Problem details:
Find the lines below in which the string "Date" occurs. Copy each one.

*** Input material

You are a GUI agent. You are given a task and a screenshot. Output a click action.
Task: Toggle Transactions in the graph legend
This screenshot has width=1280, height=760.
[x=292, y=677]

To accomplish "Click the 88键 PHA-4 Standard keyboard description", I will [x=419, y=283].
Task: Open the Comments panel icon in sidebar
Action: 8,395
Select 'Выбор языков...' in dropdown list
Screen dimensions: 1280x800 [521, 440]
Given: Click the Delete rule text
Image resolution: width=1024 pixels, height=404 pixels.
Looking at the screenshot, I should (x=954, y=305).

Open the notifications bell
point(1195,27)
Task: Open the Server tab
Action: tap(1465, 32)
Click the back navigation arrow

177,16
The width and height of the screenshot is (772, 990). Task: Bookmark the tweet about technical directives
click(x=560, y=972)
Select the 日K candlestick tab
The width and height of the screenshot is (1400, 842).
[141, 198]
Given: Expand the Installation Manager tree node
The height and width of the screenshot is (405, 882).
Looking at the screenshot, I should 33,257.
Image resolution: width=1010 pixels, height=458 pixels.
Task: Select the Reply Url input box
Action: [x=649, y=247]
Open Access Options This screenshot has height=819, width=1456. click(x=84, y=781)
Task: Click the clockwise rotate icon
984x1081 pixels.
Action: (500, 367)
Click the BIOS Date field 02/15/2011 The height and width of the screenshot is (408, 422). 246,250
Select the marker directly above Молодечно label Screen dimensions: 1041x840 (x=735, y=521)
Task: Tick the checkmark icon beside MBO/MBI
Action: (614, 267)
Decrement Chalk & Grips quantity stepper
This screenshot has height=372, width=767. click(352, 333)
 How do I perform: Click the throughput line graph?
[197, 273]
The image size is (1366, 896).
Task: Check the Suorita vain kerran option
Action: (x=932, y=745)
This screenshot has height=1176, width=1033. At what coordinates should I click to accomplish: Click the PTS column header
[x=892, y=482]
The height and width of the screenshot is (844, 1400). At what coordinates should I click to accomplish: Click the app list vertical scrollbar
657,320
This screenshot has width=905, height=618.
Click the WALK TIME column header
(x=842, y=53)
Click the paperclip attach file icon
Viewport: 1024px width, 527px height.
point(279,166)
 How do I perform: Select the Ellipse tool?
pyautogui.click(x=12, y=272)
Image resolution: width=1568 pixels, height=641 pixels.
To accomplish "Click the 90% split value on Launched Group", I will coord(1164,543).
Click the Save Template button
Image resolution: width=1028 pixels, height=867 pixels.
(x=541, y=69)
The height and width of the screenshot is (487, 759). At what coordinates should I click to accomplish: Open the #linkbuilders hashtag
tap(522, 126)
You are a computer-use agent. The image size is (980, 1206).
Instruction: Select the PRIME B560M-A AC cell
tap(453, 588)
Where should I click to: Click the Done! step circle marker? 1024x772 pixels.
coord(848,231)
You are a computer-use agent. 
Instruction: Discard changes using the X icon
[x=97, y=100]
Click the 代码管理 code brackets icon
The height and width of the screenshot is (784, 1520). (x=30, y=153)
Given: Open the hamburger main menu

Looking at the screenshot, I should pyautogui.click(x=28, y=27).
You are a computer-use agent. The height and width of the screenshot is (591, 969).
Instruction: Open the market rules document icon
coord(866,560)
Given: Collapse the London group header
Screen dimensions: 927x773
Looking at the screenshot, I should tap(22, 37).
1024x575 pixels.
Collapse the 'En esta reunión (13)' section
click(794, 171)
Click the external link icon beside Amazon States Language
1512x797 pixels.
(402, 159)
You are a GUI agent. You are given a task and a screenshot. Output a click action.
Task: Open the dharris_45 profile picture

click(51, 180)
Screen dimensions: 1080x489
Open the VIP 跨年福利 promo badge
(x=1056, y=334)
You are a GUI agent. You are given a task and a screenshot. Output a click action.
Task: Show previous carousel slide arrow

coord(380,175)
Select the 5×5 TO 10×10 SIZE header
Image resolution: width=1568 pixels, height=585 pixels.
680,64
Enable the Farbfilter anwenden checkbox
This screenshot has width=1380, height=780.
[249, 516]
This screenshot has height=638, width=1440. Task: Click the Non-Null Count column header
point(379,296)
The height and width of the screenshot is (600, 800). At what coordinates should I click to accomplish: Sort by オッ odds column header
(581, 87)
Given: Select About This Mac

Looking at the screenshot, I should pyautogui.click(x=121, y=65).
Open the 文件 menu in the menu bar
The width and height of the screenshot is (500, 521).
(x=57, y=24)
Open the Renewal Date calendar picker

******

Completed task:
Click the BIOS Date field 02/15/2011 The height and width of the screenshot is (408, 422). 246,250
Open the Renewal Date calendar picker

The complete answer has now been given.